CORNEL WEST: Well, I think, on the one hand, large numbers of black people rightly want to protect President Obama against the vicious right-wing attacks, the Fox News-like attacks, the lies about him being socialist, Muslim and so forth. On the other hand, the suffering intensifies. It’s very clear that President Obama caves in over and over and over again. He punts on first down. If you’re in a foxhole with him, you’re in trouble, because he wants to compromise, you want to fight. He doesn’t have the kind of backbone he ought to have. So black folk find themselves in a dilemma: how do we protect him against the right-wing attacks and at the same time keep him accountable, especially when it comes to poor and working people?
Unfortunately, Tim Geithner and his economic team have nothing to do with the legacy of Martin King, have indifference toward poor and working people. He listens to them, hence he’s rightly associated much more with the oligarchs than with poor people. We hope he changes his mind. We hope he gets a progressive economic team, even though, as you know, many of us are exploring other kinds of possibilities in the coming election, given his lukewarmness.
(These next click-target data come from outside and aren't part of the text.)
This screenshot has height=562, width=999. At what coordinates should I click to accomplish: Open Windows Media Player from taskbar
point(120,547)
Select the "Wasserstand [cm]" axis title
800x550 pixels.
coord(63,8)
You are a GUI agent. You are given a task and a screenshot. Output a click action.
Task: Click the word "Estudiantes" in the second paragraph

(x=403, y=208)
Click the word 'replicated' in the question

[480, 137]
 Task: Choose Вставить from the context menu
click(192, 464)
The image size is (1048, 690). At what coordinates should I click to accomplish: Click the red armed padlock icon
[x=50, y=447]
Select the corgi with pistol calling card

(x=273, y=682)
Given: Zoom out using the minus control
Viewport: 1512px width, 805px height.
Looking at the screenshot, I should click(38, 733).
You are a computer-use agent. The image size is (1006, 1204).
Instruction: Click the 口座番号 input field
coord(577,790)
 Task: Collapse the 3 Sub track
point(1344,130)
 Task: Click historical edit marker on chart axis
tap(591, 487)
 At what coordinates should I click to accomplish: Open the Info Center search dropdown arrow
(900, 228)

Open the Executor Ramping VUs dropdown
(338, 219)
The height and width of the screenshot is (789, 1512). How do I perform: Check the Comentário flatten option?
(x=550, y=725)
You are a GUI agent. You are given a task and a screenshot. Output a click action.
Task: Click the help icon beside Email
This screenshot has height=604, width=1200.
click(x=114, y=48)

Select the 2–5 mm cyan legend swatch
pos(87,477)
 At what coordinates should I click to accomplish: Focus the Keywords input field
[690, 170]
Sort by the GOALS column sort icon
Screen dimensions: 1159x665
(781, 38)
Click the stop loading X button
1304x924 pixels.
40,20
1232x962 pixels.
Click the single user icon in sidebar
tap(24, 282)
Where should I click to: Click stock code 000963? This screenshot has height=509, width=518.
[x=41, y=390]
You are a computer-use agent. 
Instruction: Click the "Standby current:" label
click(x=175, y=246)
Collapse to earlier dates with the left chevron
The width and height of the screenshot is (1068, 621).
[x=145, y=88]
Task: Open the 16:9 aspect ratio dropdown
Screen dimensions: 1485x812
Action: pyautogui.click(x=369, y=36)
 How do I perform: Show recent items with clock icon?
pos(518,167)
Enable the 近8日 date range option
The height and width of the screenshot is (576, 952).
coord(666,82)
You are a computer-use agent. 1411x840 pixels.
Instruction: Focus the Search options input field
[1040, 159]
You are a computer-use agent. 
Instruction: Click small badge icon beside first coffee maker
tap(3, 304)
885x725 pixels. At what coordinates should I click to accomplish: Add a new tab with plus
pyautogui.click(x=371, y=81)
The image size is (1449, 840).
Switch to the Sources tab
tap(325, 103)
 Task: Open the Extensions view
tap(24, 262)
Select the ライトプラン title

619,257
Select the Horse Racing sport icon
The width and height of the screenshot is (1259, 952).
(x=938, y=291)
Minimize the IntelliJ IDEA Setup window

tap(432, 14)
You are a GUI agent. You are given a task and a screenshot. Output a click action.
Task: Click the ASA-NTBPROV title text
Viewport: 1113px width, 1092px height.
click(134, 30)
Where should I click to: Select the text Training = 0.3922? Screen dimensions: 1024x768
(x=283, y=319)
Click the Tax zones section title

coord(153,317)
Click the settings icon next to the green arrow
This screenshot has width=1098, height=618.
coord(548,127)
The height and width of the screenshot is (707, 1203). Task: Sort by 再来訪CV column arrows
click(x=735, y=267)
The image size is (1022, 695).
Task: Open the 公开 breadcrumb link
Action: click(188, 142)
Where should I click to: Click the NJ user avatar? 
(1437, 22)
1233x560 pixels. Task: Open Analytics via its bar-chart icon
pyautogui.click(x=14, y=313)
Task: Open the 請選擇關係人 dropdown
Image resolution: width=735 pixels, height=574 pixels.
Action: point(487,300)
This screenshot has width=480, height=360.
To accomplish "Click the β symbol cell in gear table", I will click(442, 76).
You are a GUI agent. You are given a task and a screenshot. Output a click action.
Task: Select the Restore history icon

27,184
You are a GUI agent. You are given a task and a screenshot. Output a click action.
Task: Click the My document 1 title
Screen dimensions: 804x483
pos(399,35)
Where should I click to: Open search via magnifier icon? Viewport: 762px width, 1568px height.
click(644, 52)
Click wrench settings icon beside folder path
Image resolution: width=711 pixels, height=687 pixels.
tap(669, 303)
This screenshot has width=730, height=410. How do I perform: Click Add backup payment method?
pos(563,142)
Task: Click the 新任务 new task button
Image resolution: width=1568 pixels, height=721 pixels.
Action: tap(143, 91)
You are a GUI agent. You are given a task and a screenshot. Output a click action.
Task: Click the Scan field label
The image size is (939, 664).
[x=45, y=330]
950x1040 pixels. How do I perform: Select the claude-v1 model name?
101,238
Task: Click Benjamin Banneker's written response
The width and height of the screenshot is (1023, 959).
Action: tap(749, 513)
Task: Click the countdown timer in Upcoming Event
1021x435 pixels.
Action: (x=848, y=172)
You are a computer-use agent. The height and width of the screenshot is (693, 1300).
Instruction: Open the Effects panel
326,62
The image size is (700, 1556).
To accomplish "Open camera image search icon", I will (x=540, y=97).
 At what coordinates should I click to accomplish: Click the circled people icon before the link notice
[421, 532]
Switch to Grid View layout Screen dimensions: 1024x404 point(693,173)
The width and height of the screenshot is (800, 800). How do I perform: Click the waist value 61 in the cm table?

AMY GOODMAN: What are you exploring exactly? Are you talking about another candidate running for president?
CORNEL WEST: It would be a Bernie Sanders-like figure who is fundamentally committed to the legacy of Martin King and Fannie Lou Hamer and Rabbi Abraham Joshua Heschel and Dorothy Day, putting poor and working people at the center.
AMY GOODMAN: When you say Bernie Sanders-type, is Bernie Sanders considering running for president?
CORNEL WEST: Unfortunately, I don’t think so.
TAVIS SMILEY: He said he’s not.
CORNEL WEST: I wish he was, because he’s my kind of brother. But someone like that who’s got backbone and courage.
AMY GOODMAN: Tavis Smiley, would you like to see someone else run, and are you considering it yourself?
TAVIS SMILEY: That right there is the joke of the day. Actually, Dr. West has a great line about that, Amy. You should have asked him that question; he has a great line. He says, you would much sooner find him in a crack house than in the White House. That’s his response to that.
As you well know, my role on public television and public radio doesn’t put me in the realm of endorsing candidates. I have not done that. My role is to talk about accountability, to challenge folk to reexamine the assumptions they hold about the poor, to help them expand their inventory of ideas, to introduce Americans to the poor with these platforms that I have. So I’m not in the endorsing business, I’m in the accountability business. And that’s why we’re on this Poverty Tour.
But to your question, I don’t think the President would be hurt, necessarily—the country certainly would not be hurt—by a primary challenge that would refocus him on what really matters. It would refocus him on what’s happening to too many people in this country. It would refocus him on a more progressive agenda. But having said that, I think if the race were held today, the President still wins. You can’t beat somebody with nobody, and I don’t see who the somebody is that can beat the President. So, Doc and I have had many debates, and I’m sure we’re going to get right back at this debate once we get on the bus again and take off to the next city in just a few minutes on the Poverty Tour.
AMY GOODMAN: We’re going to have to leave it there.
TAVIS SMILEY: But I think that a challenge would refocus him—
AMY GOODMAN: Tavis, we’re going to have to leave it there. Tavis Smiley and Cornel West, thanks so much for joining us.